Wanted advertisement in Paris-Soir dated December 31, 1941

In December 1988, Patrick Modiano discovered in an old edition of the Paris-Soir from December 31, 1941 an advertisement with the text:

“PARIS
We are looking for a young girl, Dora brother, 15 years, 1.55m, oval face, gray-brown eyes, sporty gray coat, wine-red sweater, dark blue skirt and hat, brown sporty shoes. Advice requested to Monsieur and Madame Bruder, 41 Boulevard Ornano, Paris. "

- Patrick Modiano : Dora's brother

Modiano knows the area around Boulevard Ornano in the 18th arrondissement of Paris from his childhood and from a stay in the winter of 1965. He recalls the streets and houses in the district. At number 41 on Ornano Boulevard, which was a hotel during the war, he often walked past carelessly.

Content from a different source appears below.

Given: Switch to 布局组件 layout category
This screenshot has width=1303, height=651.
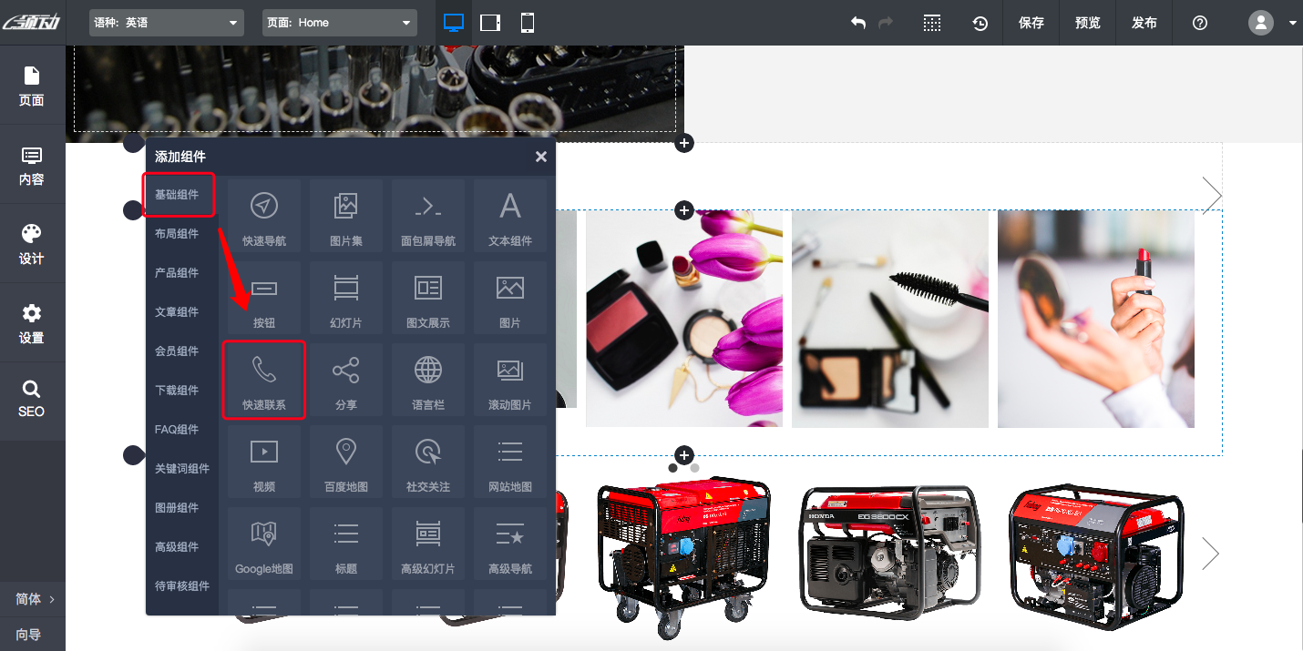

For him, the fate of the Jewish girl who did not return to her convent school after curfew one evening is linked to that of other women who might have been in the same situation that winter, with his own running away in the winter of 1960 and with Jean's escape Valjeans from Victor Hugo's Les Misérables . With these impressions Modiano wrote the novel Voyage de noces (Honeymoon) , which appeared in 1990.

Drancy assembly camp in August 1941

In the following years he traces the real Dora brother further, finds files about her and her parents from Austria and Hungary . He traces their lives up to December 14, 1941, the day Dora's brother disappeared. Only later did the parents report their daughter who was not registered as a Jew as missing. According to a police memo, Dora Bruder returned to her mother on April 17, 1942. The father was already interned at this point . According to the files of the New York YIVO, another attempt to escape the girl ends on June 15, 1942. Only a few days later, on June 19, Dora Bruder is admitted to the Les Tourelles internment center . After two months, she was sent to the Drancy assembly camp on August 13 , where she met her father again. On September 18, 1942, both were deported to Auschwitz . On February 11, 1943, Dora's mother was also sent to the extermination camp.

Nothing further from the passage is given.